Brauchen wir eine Care Revolution?
Fürsorgetätigkeiten werden schlecht oder gar nicht entlohnt. Aber warum bewerten wir die Produktion eigentlich höher als die Reproduktion? Höchste Zeit für ein Umdenken
Es gibt Ungerechtigkeiten, die lassen sich am besten am eigenen Leben veranschaulichen. In diesem Falle also an meinem. Während ich meine Vollzeitstelle in führender Position ausfülle und mein Mann seiner Arbeit als Schriftsteller nachgeht, kümmern sich Erzieherinnen und Erzieher um unseren Sohn in der Kita, die auch schon seine große Schwester besucht hat. Je nach Bedarf wird der kleine Junge nachmittags von unserer Babysitterin abgeholt, die uns seit einem guten Jahrzehnt den Rücken freihält. Ebenfalls einmal die Woche beseitigt unsere Putzfrau den Dreck von vier Menschen.

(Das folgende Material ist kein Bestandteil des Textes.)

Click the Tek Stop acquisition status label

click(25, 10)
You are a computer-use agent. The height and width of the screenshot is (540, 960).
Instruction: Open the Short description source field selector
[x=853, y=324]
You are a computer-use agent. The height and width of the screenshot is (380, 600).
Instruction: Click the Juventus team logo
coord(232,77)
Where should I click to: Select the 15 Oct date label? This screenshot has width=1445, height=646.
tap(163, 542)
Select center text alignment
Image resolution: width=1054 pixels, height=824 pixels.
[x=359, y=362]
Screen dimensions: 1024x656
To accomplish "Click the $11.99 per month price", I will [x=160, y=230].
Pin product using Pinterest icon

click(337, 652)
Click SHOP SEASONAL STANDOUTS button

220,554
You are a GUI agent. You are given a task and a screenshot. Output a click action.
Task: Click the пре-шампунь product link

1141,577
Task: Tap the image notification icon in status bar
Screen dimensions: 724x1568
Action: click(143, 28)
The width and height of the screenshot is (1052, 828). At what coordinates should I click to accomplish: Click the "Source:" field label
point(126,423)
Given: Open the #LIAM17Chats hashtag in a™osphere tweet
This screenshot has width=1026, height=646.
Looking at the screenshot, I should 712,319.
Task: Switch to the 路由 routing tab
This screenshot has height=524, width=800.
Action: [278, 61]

Was die genannten Personen eint: Ohne sie wäre unser Leben nicht möglich. Und: Sie alle verdienen weit weniger als ich. Um ein konkretes Beispiel zu nennen: Der 50-jährige Erzieher unseres Sohnes bekommt 1400 Euro netto. Wobei die Bezahlung aus seiner Sicht gar nicht das vordringlichste Problem ist, sondern vielmehr der, so seine Worte, „miserable Betreuungsschlüssel“: zu viele Kinder, zu wenig Personal. Es ist so wie in den meisten Fürsorgeberufen, auch Care-Berufe genannt: Die, die sie ausüben, werden unbedingt gebraucht. Trotzdem sind sie unterbezahlt und notorisch nah am Burnout.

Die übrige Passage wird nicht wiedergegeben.